**PROBLEM TO WORK ON**
Count how many lines in the rows below contain the word "Muscle", and give only that number.

**DATA FOR PROCESSING**
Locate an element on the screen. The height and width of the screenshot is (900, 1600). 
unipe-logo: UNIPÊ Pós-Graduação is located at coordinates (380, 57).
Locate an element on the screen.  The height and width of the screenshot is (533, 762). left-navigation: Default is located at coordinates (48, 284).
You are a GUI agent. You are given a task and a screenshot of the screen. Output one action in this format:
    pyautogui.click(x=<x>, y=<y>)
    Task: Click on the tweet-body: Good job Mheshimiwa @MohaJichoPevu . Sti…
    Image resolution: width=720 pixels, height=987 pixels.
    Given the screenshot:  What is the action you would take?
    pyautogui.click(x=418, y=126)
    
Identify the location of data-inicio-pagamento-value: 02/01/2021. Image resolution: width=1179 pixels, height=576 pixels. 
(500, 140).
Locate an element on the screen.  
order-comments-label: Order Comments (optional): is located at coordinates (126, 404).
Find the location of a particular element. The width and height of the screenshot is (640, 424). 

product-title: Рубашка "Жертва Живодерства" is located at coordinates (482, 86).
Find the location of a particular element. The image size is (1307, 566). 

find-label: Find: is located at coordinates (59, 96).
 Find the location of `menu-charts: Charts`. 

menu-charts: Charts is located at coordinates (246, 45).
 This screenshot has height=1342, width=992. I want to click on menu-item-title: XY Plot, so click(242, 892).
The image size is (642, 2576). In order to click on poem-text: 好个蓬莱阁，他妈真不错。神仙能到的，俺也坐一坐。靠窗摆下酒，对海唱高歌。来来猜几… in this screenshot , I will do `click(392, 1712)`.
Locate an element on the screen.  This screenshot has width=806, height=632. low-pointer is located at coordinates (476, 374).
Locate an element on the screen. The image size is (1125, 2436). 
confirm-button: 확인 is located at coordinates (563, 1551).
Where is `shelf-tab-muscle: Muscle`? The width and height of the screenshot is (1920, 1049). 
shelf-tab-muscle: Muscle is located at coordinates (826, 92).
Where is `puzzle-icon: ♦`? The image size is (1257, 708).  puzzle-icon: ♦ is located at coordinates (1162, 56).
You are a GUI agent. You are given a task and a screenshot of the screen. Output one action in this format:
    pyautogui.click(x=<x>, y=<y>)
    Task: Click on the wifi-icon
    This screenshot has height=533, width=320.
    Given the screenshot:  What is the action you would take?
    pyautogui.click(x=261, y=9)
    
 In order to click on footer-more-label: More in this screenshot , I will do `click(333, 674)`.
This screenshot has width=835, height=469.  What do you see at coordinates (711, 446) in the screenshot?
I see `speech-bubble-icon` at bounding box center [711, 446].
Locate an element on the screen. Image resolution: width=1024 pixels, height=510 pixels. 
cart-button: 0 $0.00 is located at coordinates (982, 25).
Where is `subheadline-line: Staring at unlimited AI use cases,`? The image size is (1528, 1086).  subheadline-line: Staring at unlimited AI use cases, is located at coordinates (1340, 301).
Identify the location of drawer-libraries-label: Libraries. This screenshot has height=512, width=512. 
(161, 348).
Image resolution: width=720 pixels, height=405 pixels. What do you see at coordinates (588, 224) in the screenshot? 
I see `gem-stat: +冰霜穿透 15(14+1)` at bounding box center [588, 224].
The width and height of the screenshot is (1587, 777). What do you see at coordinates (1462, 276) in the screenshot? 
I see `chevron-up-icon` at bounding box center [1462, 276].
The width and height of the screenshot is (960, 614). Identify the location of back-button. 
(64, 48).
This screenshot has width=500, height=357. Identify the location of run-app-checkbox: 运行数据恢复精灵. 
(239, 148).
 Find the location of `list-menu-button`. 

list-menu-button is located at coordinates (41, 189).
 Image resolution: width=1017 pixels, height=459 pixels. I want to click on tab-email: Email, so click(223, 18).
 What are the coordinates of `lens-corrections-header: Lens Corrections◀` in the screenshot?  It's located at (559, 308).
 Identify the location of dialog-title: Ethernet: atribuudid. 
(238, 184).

**WRITTEN ANSWER**
2